After a year spent balancing real life motorsport with its virtual cousin in esports, British racing driver James Baldwin has set his sights on an ambitious return in 2021.
Baldwin, 22, was crowned World’s Fastest Gamer in 2019 and earned the chance to drive in the 2020 British GT Championship, where he finished fourth with Jenson Button’s team: Jenson Team Rocket RJN.
The young driver was quick to impress in the GT3 before returning to Formula One Esports with Woking-based McLaren Shadow and rounding off the season with consecutive points finishes.
Baldwin said: “My first steps into the real world of motorsport surpassed my expectations to be brutally honest.
“It was a big step up. The World’s Fastest Gamer was obviously a life-changing programme but there wasn’t too much of a stepping-stone ladder. It was very much: one minute I won the competition, the next minute I was in a GT3 car.
“In that sense it was quite tough mentally to deal with it. But on the whole I think I’m quite fortunate to have that karting background, that sense of speed, so I’m not coming in from nothing.

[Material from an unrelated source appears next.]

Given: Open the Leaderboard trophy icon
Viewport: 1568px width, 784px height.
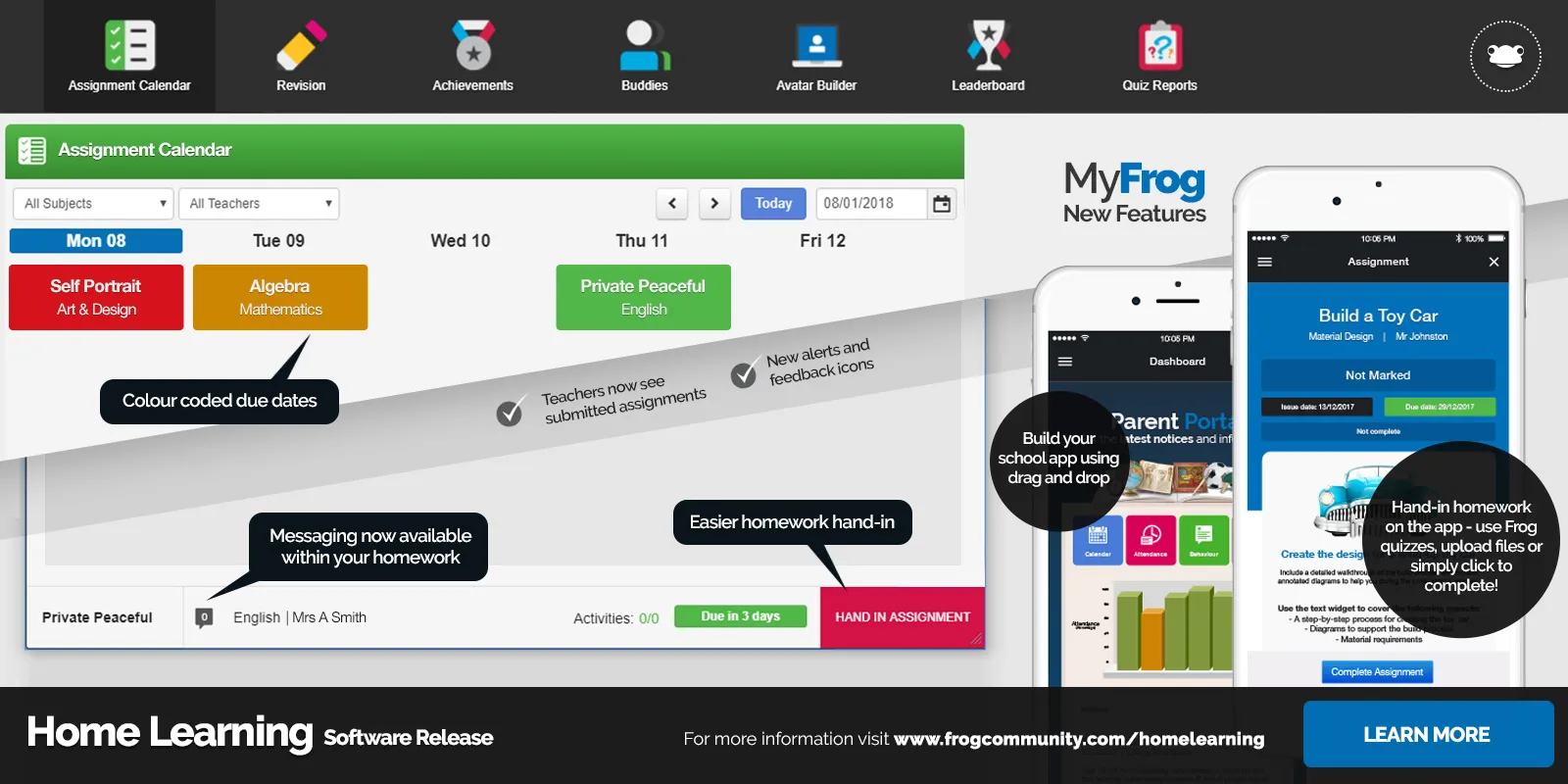Looking at the screenshot, I should pyautogui.click(x=988, y=46).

“I think one of my core strengths is adaptation, so the whole situation of jumping into something new and getting onto the pace pretty quickly was something that suited me. The GT3 is an absolute monster.
“I learnt a huge amount. I keep all my notes in my phone and just what I gathered and learned throughout the year about driving a proper race car – I learned so much.

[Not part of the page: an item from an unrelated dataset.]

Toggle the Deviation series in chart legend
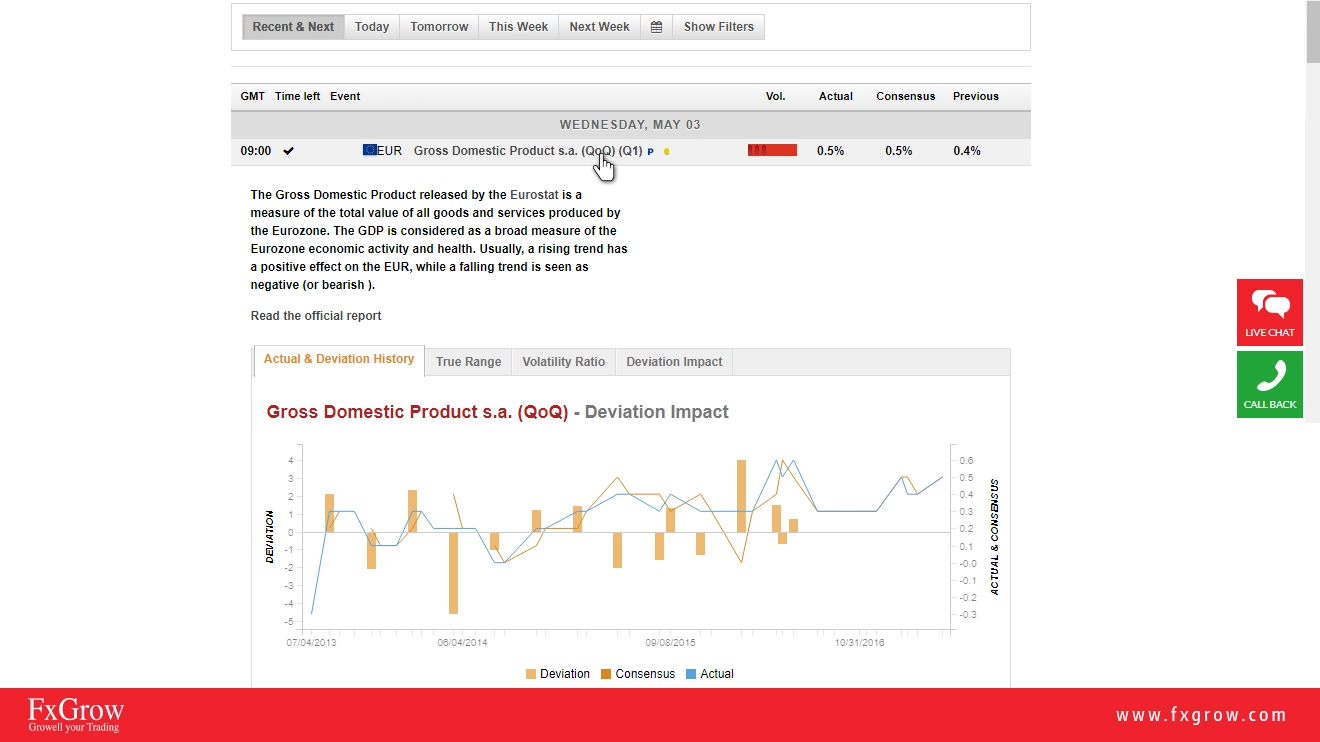This screenshot has height=742, width=1320. [x=558, y=674]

“Being with Jenson’s team – it was a great privilege driving for one of my F1 heroes when I was younger and doing well, winning races and poles and podiums, competing for the championship.”

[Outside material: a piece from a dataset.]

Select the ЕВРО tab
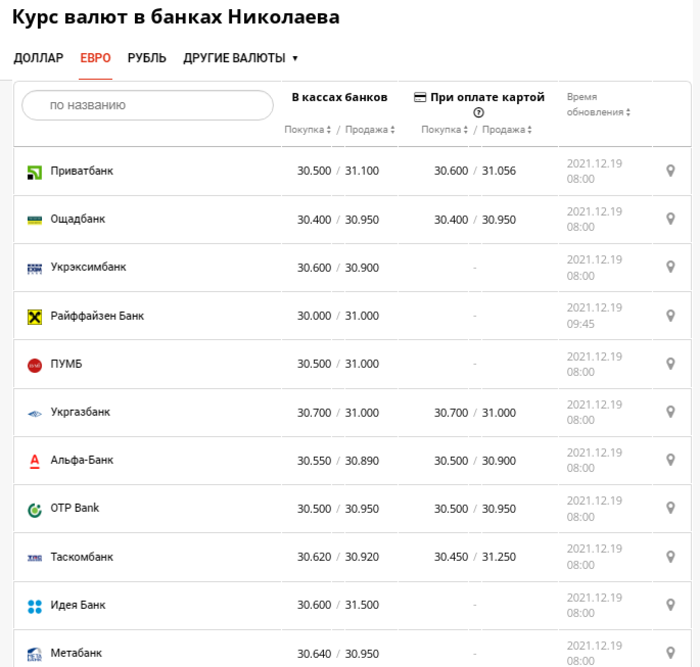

With the GT season over, Baldwin returned to his seat in the sim rig and the virtual world of racing, signing with McLaren Shadow.
His transition back into esports would prove challenging, but Baldwin was determined to learn from an uncertain and turbulent year.
He added: “McLaren Shadow gave me a great opportunity to compete in F1 esports.
“That tag of World’s Faster Gamer does carry some weight behind it. If you’re not first, then you’re not doing a good enough job in a lot of people’s eyes.
“When you’ve got the best players in the world competing against each other, putting hundreds of hours into the game, you get exposed if you’re not doing that 100%.
“I probably underestimated the challenge of balancing both the virtual and the real world at the same time.
“Going from the real car where you have so much adrenaline and buzz from the g-force and the bumps. That to me was the best experience of my entire life, the feeling of driving a car that fast.
“This year I’ve learnt how to deal with the tough times, when your results aren’t going your way, you can’t seem to do anything right on the track.
“I think over the course of a championship situation that’s good, because you can deal with the lows as well as the highs and learn how to compete at the top level of real motorsport.”
Despite the drivers and the industry having to adapt to the pandemic, Baldwin is optimistic about the course that 2020 has set for racing in esports.
He said: “It’s fast-tracked the whole industry and community, tenfold.
“With the first lockdown everyone wanted to get a sim rig and have a go; celebrities, sports stars, racing drivers.
“It’s still got a long way to go. We’ve got to find a way to make it a bit more entertaining and watchable. But ultimately from where it was where I first got into it three years ago, I couldn’t have imagined it grow that fast.
“My main goal in 2021 is to rebuild my sim status and assert myself as one of the best sim racers in the world again.
“I don’t want to give up on the dream of the real stuff. My overall end goal is to be, at one point, one of the best sim drivers in the world as well as being one of the best real racing drivers in the world.”